- **EXERCISE TEXT**:

........

LLM Judge
scripts/llm-judge.sh is a small utility that performs semantic pass/fail evaluation by sending content and criteria to an LLM via the pi CLI. It is used by workflow roles (e.g. the autoresearch evaluator) that need a judgment call beyond hard metrics.
Usage
The script accepts criteria as the first argument and content either as the second argument or via stdin:
bash
# Pipe content
echo "<content>" | scripts/llm-judge.sh "<criteria>"
# Pass content as second argument
scripts/llm-judge.sh "<criteria>" "<content>"From within a preset role prompt the path is relative to the preset directory:
bash
echo "$output" | ../../scripts/llm-judge.sh "output is valid JSON with a 'status' field"Output
The script prints a single JSON line to stdout:
json
{"pass": true, "reason": "one sentence explanation"}Error messages (empty content, pi failure, unparseable response) are printed to stderr in the same JSON shape.

........

- **EXPLORE THE MATERIAL**:
**A)** Answer these questions from the LLM judge page:
(i) Through which CLI does the script send content and criteria to an LLM?
(ii) What does the script take as its first argument?
(iii) Where are error messages printed?
**B)** Carry on the page about the LLM judge script, starting after its last sentence.
The data come from a different source than the LLM judge page.

- **INFORMATION SHOWN**:

........

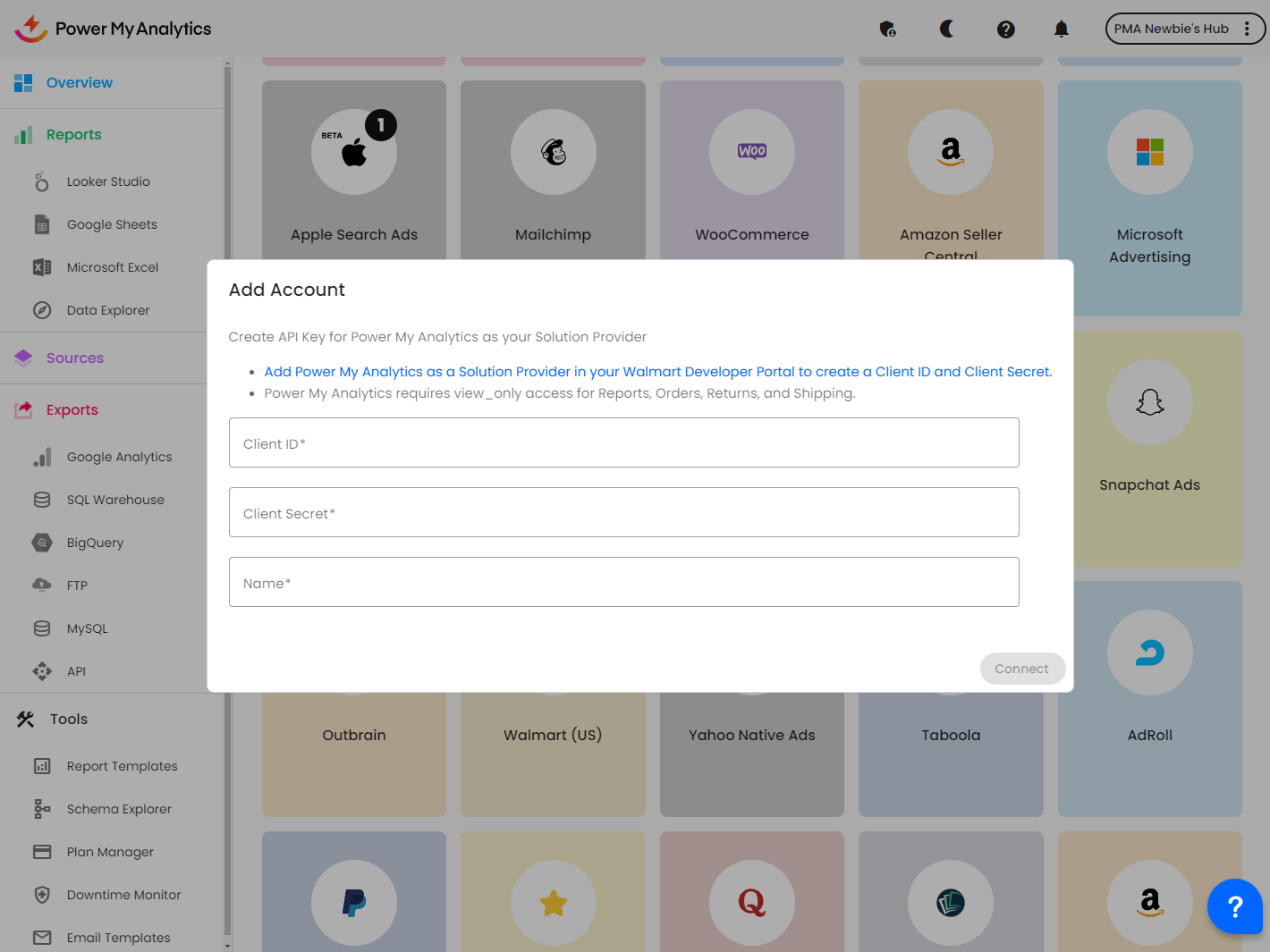Viewport: 1270px width, 952px height.
Task: Select the Snapchat Ads source icon
Action: point(1149,402)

........

- **ANSWERS TO THE EXERCISES**:
**A)**
(i) The pi CLI.
(ii) The criteria.
(iii) To stderr, in the same JSON shape as the normal output.

**B)**
Exit codes
| Code | Meaning |
|---|---|
0 | Pass — the content satisfies the criteria |
1 | Fail — the content does not satisfy the criteria, or content was empty |
2 | Judge error — pi invocation failed or the response could not be parsed |
How it works
- Builds a prompt instructing the LLM to return a
{"pass": bool, "reason": "..."}JSON object. - Sends the prompt to
pi --no-streamand captures the response. - Extracts the first JSON object containing a
"pass"key from the response. - Echoes the extracted JSON and exits with
0(pass) or1(fail).
Dependencies
The script requires the pi CLI to be available on $PATH. See the pi-adapter subcommand for details on how autoloops wraps pi.